═══ Brano fornito

La ferita del Re e della sanità spagnola
Proprio mentre in Spagna è in corso un dibattito infuocato sul destino della sanità pubblica, Juan Carlos I si opera in un ospedale privato
di Maria Bonillo Vidal
Il re di Spagna, Juan Carlos I, è stato operato altra volta. L’intervento è stato realizzato in un ospedale privato della capitale spagnola, dove non si udivano i fischietti e gli slogan delle manifestazioni dei medici e degli infermieri madrilegni che ogni settimana protestano per rivendicare il diritto a una sanità pubblica e di qualità – radunandosi in piazza per protestare contro il piano di privatizzazione (o “esternalizzazione”, come preferiscono definirla) messo in atto dal governo autonomo.
Il modello di cui si discute è il cosiddetto modello “Alzira”, dal nome della città valenciana che per prima volta ha instaurato nel Paese iberico questo sistema duale: ospedali pubblici controllati dai poteri pubblici ma finanziati e gestiti da mani private – si tratta, dunque, del primo ospedale combinato del Paese. Il modello Alzira è stato preso in considerazione quale modello virtuoso, ma la verità è che i bilanci del centro sanitario valenciano erano già in salute – come è normale che sia, in ogni servizio pubblico che si rispetti. I politici lo indicano quale futuro del sistema sanitario: politica di tagli portata all’estremo.

══════
═══ Dati estratti

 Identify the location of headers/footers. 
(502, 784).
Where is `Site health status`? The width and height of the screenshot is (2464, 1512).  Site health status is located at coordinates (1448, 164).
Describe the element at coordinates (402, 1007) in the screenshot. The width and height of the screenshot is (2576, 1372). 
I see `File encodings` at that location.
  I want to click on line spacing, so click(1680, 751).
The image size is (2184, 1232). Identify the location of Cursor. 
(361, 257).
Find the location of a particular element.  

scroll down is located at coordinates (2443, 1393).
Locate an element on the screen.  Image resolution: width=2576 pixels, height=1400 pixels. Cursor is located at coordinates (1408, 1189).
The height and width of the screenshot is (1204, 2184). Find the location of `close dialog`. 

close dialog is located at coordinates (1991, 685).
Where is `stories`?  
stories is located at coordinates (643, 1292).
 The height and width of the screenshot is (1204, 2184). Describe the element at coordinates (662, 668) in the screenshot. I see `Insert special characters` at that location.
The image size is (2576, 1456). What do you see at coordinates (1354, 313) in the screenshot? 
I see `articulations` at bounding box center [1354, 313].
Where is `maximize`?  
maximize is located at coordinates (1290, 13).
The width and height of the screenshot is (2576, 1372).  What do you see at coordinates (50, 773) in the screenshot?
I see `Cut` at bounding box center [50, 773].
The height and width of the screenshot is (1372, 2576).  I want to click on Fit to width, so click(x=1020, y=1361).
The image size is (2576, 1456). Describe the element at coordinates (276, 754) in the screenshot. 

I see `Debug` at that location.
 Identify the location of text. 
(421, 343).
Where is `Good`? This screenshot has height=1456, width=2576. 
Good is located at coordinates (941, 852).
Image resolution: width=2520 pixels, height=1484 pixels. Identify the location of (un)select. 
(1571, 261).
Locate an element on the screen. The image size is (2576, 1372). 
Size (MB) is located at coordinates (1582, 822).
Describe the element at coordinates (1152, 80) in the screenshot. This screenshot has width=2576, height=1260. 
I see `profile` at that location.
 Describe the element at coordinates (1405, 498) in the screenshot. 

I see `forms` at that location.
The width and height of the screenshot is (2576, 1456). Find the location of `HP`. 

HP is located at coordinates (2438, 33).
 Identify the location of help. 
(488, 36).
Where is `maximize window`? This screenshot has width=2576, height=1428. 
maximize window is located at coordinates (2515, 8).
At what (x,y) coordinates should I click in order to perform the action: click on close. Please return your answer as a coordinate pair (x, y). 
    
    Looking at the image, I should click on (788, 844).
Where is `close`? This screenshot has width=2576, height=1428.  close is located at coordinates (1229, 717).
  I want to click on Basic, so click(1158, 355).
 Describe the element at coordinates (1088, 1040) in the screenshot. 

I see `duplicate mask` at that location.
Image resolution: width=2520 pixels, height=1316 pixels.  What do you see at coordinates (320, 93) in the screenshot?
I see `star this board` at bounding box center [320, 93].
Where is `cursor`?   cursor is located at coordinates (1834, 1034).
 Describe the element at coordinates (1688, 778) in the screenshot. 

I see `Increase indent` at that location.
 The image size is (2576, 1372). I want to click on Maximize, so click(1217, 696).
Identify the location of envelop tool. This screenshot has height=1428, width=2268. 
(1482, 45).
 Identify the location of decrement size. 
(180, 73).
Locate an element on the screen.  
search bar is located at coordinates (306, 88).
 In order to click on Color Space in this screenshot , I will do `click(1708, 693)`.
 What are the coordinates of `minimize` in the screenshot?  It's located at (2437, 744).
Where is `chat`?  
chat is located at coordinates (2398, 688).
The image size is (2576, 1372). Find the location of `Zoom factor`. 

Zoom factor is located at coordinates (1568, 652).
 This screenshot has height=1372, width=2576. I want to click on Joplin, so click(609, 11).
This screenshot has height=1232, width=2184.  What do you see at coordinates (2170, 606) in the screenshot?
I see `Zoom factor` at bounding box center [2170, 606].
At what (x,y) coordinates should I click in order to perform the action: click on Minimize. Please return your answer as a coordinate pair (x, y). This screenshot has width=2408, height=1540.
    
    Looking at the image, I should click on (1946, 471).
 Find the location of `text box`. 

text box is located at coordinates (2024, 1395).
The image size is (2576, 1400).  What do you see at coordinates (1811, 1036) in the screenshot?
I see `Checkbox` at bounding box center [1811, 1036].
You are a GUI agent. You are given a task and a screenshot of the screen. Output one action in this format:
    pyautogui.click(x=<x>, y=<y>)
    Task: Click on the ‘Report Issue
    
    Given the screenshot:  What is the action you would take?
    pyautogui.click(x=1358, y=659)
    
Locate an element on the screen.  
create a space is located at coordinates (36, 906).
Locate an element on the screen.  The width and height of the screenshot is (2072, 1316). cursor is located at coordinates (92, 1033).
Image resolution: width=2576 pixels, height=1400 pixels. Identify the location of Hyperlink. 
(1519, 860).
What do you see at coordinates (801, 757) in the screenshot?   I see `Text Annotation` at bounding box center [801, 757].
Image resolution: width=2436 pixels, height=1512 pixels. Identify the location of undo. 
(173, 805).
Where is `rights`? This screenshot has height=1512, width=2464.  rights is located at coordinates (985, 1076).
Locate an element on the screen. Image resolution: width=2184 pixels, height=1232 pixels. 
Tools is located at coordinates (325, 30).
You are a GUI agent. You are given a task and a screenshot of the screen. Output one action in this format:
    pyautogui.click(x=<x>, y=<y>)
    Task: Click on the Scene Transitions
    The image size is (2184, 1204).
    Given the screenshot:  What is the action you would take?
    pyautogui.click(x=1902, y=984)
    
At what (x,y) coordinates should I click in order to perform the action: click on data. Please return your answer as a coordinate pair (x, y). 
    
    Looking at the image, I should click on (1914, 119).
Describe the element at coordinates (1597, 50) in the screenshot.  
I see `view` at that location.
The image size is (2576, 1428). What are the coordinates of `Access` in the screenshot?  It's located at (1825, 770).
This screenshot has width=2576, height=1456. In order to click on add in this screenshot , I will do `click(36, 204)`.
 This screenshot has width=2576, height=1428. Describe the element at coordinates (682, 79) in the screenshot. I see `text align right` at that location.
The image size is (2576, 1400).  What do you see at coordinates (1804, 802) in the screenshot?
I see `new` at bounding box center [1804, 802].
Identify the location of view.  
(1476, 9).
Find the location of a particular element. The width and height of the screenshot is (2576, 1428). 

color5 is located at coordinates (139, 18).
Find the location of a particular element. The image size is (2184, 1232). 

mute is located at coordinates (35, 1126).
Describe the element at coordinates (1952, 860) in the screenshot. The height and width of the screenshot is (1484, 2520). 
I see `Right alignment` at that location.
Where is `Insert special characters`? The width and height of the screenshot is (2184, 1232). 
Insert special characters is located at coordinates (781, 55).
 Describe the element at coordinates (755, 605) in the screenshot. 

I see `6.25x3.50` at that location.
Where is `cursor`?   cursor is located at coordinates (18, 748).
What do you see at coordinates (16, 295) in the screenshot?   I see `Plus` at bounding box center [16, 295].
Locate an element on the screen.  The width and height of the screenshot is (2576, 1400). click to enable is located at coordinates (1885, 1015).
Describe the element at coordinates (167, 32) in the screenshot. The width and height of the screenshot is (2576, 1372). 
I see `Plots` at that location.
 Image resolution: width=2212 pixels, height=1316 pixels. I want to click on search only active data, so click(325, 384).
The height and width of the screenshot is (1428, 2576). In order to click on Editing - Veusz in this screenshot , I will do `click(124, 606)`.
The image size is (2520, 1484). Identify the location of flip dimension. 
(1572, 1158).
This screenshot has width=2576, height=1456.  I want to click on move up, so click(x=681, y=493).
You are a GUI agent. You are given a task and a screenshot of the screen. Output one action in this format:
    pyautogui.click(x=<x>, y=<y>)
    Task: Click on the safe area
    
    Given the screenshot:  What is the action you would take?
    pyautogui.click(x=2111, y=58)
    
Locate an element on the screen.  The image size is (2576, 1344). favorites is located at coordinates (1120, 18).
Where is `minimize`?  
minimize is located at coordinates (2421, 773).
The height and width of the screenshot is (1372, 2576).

══════

▶ Obiettivo
Nel brano sulla sanità spagnola, da quale città prende il nome il modello di ospedale di cui si discute?

▶ Soluzione scritta
Da Alzira, una città valenciana.